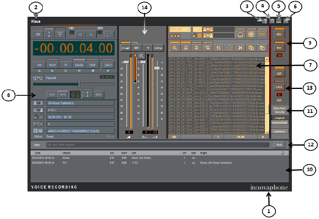Image resolution: width=319 pixels, height=219 pixels.
Task: Open the settings gear in title bar
Action: [x=272, y=21]
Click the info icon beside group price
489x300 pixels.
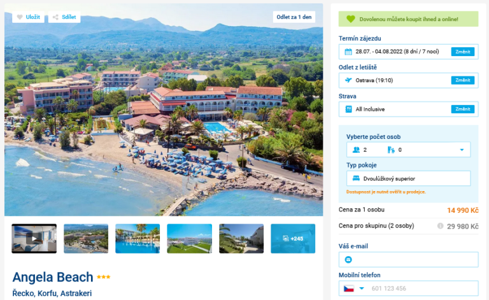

----

EXERCISE INSTRUCTIONS: Only the lines from the one containing "Click the info icon beside group price" through the end of the data above are to be output, exactly and without pictures.

TASK OUTPUT:
Click the info icon beside group price
489x300 pixels.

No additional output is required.